Non technical updates

I know that I've been spending a lot of time on NetWeaver Identity Center Issues.  Hope it's been of some use to everyone out there.  I'd like to take a few moments and just comment on some things I've been hearing lately.

First of all there's the whole LifeLock deal.  Honestly, most of my initial thoughts were unprintable and more eloquently stated in other parts of the blogosphere.  But I'll leave it at this:  Identity and Credit protection services are only part of the solution.  Basic steps in protecting your authoritative identity information should include not blabbing it to everyone you know on TV, Radio and especially the internet!  Keeping that information private should be nothing less than your first line of defense.  'Nuff said.  Moving on...

A big theme of this blog in its first life was the usefulness, properties and functioning of Virtual Directories.  So it's always with interest that I look to see what Clayton Donley over at Oracle has to say on the topic.  He's one of the few people I've seen who continue the discussion of this IdM tool.

That being said, I will get on to disagreeing with some issues in his latest blog posting:  Personal Fire Trucks and Overengineering Identity Solutions. While I whole-heartedly agree with him that many Identity projects are vastly overengineered, I disagree that caching is a factor in this. To paraphrase his story, Clayton likens the use of caching to a person buying their own fire truck in case there is a fire in the home.  

Caching as a whole makes data more ready for access and usage by users and enterprise systems connected to Identity Repositories.  Is caching a personal fire truck?  I don't think so. However, I can see that as a result of poor analysis, design and engineering, caching could be used inappropriately to bolster a failing solution.  
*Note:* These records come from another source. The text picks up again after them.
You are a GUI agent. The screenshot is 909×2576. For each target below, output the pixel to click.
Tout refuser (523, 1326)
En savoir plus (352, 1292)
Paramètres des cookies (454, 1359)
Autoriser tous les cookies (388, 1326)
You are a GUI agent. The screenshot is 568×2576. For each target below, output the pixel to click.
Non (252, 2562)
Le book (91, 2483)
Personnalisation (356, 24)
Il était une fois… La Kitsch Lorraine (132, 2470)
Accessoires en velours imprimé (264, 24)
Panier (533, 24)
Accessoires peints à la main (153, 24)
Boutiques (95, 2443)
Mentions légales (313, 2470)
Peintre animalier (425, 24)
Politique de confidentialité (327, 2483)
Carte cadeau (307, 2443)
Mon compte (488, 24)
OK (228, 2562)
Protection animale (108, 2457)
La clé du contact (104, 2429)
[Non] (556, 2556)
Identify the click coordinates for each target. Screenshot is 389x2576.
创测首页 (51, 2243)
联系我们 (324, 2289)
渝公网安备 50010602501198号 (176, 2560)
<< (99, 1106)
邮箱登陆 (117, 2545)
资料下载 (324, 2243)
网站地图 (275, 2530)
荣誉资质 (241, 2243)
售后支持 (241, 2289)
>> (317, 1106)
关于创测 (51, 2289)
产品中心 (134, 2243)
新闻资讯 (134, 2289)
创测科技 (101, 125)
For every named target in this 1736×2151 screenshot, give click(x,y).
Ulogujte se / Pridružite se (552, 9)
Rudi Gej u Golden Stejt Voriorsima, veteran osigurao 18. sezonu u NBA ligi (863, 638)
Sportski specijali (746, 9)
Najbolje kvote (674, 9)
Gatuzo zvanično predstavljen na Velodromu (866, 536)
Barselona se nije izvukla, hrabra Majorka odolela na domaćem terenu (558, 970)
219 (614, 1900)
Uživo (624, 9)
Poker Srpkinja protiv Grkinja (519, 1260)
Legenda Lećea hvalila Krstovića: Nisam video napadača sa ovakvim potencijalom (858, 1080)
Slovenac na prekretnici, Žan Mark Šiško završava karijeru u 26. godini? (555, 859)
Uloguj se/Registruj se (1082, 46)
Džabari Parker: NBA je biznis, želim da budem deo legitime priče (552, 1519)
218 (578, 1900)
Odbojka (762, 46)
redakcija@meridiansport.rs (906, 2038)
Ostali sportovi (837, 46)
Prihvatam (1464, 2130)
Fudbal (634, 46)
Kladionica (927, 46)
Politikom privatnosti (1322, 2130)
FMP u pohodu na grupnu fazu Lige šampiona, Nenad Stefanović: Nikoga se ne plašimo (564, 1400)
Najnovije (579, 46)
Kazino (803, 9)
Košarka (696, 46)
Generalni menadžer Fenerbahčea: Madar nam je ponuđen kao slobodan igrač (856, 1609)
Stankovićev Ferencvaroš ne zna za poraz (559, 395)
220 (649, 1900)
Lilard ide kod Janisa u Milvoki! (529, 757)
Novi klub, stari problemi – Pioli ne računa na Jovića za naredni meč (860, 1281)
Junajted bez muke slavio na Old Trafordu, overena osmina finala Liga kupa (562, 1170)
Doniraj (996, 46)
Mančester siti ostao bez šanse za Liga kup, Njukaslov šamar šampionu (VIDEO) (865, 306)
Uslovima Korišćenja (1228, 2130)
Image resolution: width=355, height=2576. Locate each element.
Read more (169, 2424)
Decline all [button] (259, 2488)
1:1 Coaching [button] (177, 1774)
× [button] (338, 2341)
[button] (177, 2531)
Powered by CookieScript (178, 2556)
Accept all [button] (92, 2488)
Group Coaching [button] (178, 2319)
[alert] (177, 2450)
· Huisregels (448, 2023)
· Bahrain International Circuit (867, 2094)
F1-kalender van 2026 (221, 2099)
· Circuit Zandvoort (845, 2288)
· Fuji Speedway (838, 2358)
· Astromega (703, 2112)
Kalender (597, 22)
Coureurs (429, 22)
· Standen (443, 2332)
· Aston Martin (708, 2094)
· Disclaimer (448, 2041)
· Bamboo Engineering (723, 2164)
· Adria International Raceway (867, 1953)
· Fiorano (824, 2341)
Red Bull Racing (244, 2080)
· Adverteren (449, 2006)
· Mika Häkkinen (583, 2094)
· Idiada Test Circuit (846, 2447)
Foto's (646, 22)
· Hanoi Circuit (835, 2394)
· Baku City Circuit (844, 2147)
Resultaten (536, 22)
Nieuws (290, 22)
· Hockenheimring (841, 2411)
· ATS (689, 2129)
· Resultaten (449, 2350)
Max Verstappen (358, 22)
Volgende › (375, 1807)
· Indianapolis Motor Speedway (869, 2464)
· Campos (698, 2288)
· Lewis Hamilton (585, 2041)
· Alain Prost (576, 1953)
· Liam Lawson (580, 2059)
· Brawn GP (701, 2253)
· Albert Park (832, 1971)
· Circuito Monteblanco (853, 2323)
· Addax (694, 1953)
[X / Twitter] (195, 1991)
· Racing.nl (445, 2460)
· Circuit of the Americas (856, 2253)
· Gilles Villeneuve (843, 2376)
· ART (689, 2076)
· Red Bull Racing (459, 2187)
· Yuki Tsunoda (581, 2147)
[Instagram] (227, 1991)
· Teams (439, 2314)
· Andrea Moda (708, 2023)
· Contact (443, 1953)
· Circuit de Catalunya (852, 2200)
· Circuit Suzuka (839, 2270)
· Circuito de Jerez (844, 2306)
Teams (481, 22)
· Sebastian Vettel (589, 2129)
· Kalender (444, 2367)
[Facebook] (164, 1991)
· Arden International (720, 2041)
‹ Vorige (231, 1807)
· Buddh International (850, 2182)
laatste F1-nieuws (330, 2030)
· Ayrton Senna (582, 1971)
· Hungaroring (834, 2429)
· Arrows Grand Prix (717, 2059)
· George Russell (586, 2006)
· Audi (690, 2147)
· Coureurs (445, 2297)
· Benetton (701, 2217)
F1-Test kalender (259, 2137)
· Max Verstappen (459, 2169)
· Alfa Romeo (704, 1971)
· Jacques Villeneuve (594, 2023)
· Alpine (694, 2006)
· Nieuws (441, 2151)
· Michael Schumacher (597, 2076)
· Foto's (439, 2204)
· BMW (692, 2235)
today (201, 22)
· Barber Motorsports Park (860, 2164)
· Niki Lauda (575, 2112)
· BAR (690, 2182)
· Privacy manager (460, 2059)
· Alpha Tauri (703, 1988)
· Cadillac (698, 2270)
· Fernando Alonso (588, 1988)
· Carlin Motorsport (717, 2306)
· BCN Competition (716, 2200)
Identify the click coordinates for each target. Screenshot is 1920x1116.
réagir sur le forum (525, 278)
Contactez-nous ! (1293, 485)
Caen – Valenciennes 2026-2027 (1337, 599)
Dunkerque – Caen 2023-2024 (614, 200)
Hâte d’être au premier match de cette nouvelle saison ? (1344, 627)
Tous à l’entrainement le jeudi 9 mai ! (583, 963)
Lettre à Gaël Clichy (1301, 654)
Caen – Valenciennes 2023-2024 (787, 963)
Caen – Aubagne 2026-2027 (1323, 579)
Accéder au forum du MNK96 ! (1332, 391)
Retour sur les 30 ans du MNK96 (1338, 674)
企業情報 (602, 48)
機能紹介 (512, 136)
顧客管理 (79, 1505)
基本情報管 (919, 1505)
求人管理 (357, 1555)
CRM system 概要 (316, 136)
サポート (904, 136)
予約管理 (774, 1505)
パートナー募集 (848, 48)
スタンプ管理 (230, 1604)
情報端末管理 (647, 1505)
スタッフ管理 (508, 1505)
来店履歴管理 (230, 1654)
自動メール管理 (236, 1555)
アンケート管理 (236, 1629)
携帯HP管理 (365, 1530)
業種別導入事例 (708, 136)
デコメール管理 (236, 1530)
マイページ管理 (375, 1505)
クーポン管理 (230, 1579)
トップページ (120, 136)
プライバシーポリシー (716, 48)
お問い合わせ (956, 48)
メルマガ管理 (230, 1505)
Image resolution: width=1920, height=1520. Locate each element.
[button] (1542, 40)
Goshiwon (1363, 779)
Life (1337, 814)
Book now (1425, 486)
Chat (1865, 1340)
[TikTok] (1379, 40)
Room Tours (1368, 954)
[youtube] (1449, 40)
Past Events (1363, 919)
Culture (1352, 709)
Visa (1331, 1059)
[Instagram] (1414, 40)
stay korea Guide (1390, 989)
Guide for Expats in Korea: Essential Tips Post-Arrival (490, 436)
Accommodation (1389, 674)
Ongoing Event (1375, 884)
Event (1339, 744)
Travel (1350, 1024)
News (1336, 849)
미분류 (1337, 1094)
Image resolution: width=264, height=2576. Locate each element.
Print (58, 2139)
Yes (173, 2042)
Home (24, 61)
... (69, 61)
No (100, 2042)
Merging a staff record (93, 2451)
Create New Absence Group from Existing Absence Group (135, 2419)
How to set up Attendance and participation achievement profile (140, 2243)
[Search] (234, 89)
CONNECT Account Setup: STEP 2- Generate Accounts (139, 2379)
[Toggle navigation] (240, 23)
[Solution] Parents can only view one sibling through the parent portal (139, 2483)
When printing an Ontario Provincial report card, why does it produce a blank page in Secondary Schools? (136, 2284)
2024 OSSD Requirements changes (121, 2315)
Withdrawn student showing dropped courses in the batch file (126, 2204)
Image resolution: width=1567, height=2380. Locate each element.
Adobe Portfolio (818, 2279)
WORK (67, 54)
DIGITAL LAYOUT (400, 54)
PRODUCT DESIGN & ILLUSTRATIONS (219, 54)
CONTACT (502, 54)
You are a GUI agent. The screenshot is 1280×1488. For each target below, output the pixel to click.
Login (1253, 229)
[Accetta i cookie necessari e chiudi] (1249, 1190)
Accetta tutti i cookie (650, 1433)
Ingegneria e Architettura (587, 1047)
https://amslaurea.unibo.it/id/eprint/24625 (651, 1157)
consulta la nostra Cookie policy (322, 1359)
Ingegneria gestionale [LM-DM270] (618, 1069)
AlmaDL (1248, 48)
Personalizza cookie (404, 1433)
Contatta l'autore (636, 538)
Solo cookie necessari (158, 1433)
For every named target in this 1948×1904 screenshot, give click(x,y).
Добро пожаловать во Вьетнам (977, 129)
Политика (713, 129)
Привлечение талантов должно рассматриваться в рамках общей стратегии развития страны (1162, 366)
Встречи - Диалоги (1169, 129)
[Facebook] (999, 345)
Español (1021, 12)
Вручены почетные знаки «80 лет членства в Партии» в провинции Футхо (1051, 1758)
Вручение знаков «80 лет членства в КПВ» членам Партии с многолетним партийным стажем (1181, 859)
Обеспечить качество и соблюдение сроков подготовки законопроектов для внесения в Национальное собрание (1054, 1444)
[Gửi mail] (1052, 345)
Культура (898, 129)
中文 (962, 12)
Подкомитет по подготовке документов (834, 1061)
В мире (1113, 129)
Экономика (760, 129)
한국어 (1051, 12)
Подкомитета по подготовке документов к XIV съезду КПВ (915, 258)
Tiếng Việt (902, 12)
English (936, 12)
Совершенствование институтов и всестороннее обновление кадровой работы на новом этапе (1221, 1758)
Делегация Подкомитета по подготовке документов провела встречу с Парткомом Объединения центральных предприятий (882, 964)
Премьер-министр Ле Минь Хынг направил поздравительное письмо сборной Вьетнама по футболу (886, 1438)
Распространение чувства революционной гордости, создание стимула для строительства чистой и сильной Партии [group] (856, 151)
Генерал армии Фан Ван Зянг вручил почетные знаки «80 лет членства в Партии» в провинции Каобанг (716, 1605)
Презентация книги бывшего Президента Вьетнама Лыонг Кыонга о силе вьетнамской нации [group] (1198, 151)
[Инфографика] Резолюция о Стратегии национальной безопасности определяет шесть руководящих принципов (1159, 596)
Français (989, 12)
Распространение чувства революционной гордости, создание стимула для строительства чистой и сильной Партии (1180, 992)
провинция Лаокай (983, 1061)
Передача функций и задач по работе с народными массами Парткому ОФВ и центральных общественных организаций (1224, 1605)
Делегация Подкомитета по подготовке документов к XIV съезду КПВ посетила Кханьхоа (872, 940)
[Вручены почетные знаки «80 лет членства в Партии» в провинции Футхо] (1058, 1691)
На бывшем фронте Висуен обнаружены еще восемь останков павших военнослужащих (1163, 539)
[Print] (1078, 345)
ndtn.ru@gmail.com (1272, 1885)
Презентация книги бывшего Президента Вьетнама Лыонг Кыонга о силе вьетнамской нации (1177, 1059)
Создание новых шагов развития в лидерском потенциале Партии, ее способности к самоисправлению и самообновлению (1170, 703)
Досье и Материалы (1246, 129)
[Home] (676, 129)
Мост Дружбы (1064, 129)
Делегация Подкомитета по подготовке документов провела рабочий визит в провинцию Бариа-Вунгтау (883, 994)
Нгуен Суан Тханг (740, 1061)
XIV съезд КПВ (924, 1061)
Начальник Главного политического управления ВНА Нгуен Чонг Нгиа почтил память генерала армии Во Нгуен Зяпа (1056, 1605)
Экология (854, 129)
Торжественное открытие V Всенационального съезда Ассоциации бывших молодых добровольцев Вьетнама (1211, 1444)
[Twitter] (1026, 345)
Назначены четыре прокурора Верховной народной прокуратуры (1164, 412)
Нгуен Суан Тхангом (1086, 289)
Caching, like all tools can be used for a multitude of purposes, much like a fire truck.  It all comes down to why you are using the cache.  Is it to supplement the solution or carry it?  Too little or too much caching results in poor information and longer, not shorter response times.   It is up to the Identity Architect to decide if the solution needs a fire extinguisher or a fire truck.  Criticizing the Architect for preparing for increased demand, latency and other design considerations is only appropriate if it is improperly used.